Greek missionary and saint

Sergius and Herman of Valaam (Сергий Валаамский and Герман Валаамский) were Orthodox monks who are traditionally regarded as the founders of Valaam Monastery, and associated with the Christianization of the Karelians and Finns. The historical details of their lives remain uncertain, with traditions placing them either in the 10th century or in the 14th century. Their feast day is celebrated on 28 June.

==Life==
The historical details of the lives of Sergius and Herman remain uncertain due to the scarcity of early written sources. The earliest known hagiographical accounts concerning Sergius and Herman belong to a much later period, making the reconstruction of their biographies difficult.

According to the traditional account, Sergius was a Greek monk who lived in the 10th century and, together with Herman, is traditionally credited with founding the monastic community that later became Valaam Monastery.
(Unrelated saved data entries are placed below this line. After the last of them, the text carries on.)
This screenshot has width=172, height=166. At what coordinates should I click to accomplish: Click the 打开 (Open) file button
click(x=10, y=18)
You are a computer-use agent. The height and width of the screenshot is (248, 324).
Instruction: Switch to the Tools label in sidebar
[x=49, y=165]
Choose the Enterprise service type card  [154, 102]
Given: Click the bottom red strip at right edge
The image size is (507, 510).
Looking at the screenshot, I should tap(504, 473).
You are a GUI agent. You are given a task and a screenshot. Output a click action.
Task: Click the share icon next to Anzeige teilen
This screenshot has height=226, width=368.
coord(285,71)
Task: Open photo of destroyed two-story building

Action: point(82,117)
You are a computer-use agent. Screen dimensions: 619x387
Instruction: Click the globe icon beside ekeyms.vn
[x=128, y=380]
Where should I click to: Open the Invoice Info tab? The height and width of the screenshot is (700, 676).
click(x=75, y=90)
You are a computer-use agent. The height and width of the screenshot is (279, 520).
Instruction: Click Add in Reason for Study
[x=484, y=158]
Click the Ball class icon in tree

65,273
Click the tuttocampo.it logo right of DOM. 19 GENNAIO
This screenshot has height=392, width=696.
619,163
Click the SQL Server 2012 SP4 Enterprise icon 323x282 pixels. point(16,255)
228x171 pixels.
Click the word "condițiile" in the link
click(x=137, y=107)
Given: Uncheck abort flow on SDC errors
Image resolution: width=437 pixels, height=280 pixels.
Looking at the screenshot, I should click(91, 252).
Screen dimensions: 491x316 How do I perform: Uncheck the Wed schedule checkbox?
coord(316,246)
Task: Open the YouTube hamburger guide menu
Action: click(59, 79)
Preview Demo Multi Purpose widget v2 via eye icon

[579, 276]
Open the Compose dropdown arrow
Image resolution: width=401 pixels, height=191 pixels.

However, the historical dating of his life remains disputed. A note preserved in a late 16th-century manuscript collection of the Cathedral of Saint Sophia, Novgorod, states: "In the year 6837 (1329), the elder Sergius came to Valaam." This record has led some researchers to associate Sergius with the 14th century rather than the earlier traditional dating.

The exact circumstances of the monastery's foundation remain uncertain, as many records concerning its early history have been lost, including during the Russo-Swedish Wars. The earliest surviving written records mentioning the monastery date only from the 16th century. While earlier traditions attributed its foundation to Sergius and Herman in the 10th century, modern historians generally place the emergence of the monastery in the late 14th century. John H. Lind and Michael C. Paul have suggested a foundation date between 1389 and 1393, based on sources including the Tale of the Valamo Monastery, a 16th-century manuscript which states that the monastery was founded during the archiepiscopate of Ioann II of Novgorod.

The Finnish Orthodox Church venerates Sergius and Herman as saints and as Karelian enlighteners. Their feast day is celebrated annually on 28 June.